▶ Short exercise: Render the part of the material that opens with the line containing "Click the x-axis title Energy [eV]" and closes with the line containing "click(84, 138)" as a numbered list, skipping blank lines. Leave the pictures out of your answer.

▶ Extracted information:

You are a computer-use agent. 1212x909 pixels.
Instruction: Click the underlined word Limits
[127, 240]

...

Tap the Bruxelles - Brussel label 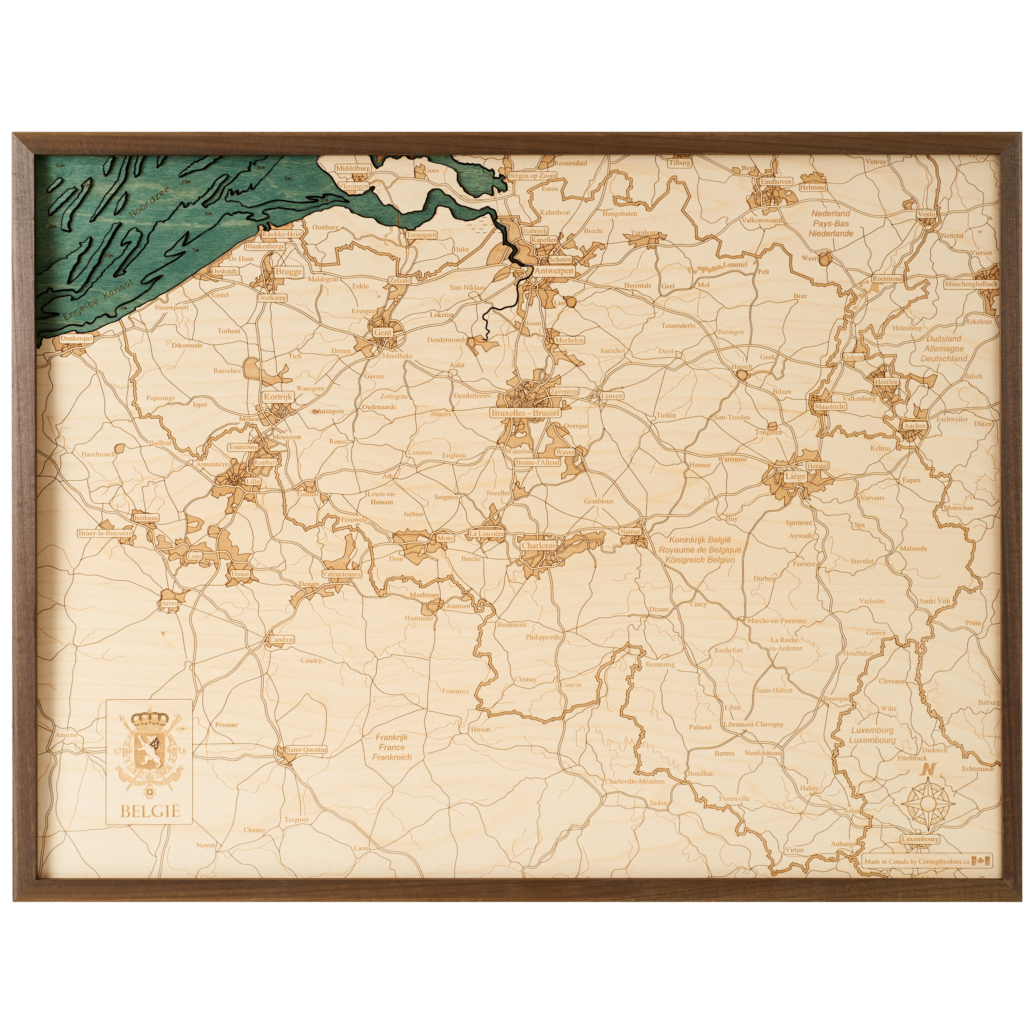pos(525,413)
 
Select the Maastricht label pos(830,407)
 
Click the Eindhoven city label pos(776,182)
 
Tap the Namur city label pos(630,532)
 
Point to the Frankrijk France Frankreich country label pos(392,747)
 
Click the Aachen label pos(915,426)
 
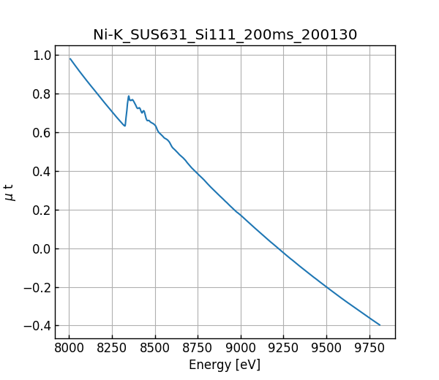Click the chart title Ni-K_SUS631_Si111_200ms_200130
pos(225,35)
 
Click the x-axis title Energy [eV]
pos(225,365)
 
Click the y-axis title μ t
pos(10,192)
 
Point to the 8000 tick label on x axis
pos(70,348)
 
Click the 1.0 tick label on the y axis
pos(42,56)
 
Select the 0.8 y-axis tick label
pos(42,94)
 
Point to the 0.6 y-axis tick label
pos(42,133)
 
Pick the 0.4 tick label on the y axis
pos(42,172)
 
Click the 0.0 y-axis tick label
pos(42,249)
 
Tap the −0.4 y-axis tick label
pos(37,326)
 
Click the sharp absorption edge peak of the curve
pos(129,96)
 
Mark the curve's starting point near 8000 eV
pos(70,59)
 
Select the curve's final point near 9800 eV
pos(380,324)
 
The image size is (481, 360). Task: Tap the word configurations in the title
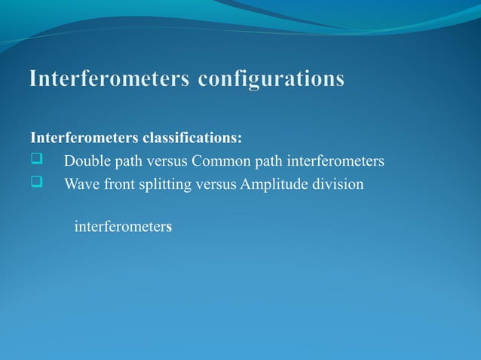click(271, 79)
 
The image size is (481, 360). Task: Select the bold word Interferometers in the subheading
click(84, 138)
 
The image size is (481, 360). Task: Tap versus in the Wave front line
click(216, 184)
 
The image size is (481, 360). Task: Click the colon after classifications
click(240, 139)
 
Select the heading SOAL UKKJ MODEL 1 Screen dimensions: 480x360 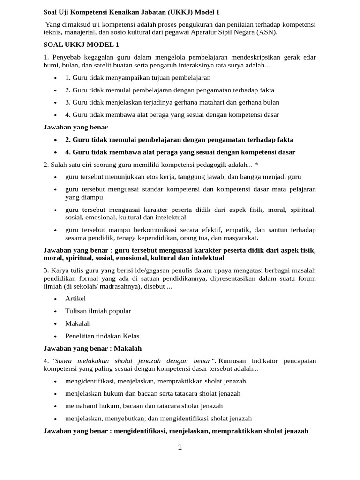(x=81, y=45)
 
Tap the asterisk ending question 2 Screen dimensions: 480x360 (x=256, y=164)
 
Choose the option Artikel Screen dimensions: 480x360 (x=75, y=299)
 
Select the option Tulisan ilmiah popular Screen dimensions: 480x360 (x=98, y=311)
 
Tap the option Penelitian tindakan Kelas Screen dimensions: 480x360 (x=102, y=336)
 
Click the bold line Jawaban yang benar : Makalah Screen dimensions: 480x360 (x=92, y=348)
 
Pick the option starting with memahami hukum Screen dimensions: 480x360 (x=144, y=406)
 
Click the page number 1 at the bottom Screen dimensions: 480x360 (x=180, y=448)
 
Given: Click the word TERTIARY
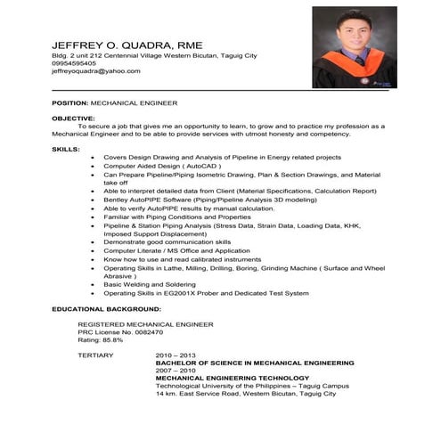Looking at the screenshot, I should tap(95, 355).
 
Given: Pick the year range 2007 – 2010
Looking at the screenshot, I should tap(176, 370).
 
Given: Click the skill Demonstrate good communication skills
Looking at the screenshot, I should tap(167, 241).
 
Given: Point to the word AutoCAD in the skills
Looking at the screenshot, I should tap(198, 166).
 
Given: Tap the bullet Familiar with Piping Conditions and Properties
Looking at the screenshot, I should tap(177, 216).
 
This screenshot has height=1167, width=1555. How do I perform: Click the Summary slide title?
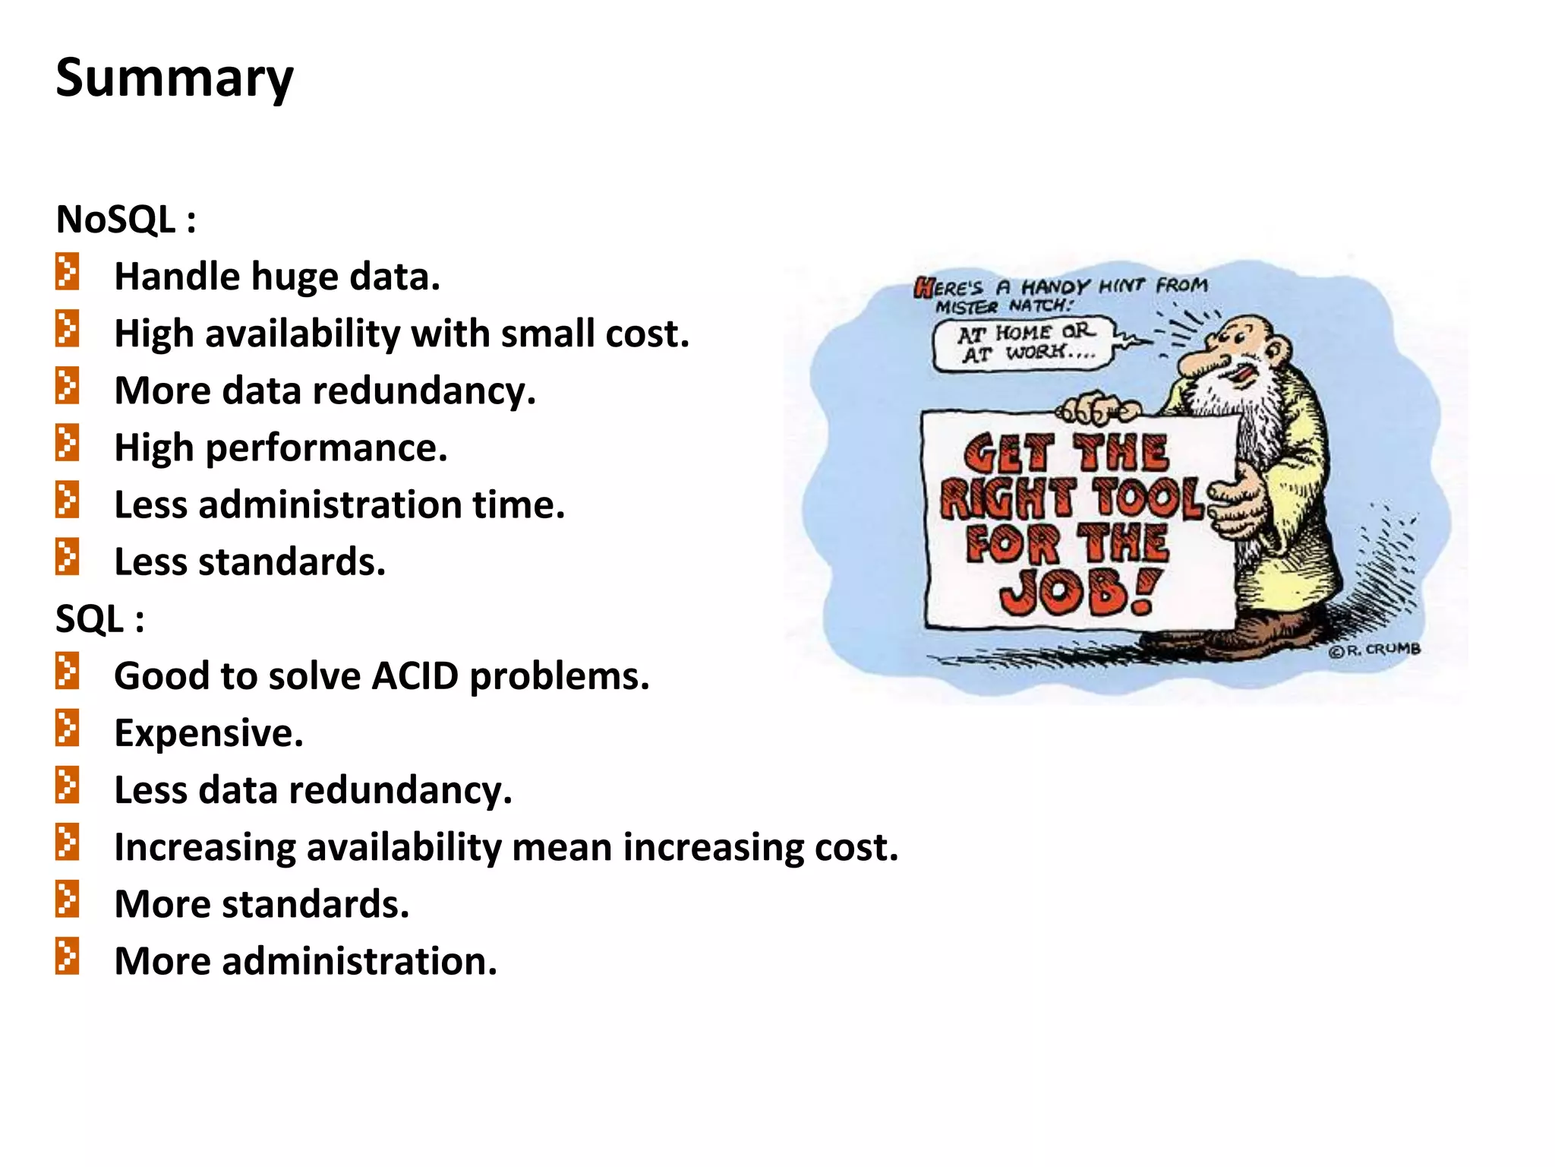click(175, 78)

▶ Result below:
1. Click the x-axis title Energy [eV]
2. pos(225,365)
3. Click the y-axis title μ t
4. pos(10,192)
5. Point to the 8000 tick label on x axis
6. pos(70,348)
7. Click the 1.0 tick label on the y axis
8. pos(42,56)
9. Select the 0.8 y-axis tick label
10. pos(42,94)
11. Point to the 0.6 y-axis tick label
12. pos(42,133)
13. Pick the 0.4 tick label on the y axis
14. pos(42,172)
15. Click the 0.0 y-axis tick label
16. pos(42,249)
17. Tap the −0.4 y-axis tick label
18. pos(37,326)
19. Click the sharp absorption edge peak of the curve
20. pos(129,96)
21. Mark the curve's starting point near 8000 eV
22. pos(70,59)
23. Select the curve's final point near 9800 eV
24. pos(380,324)
25. The image size is (481, 360). Task: Tap the word configurations in the title
26. click(271, 79)
27. The image size is (481, 360). Task: Select the bold word Interferometers in the subheading
28. click(84, 138)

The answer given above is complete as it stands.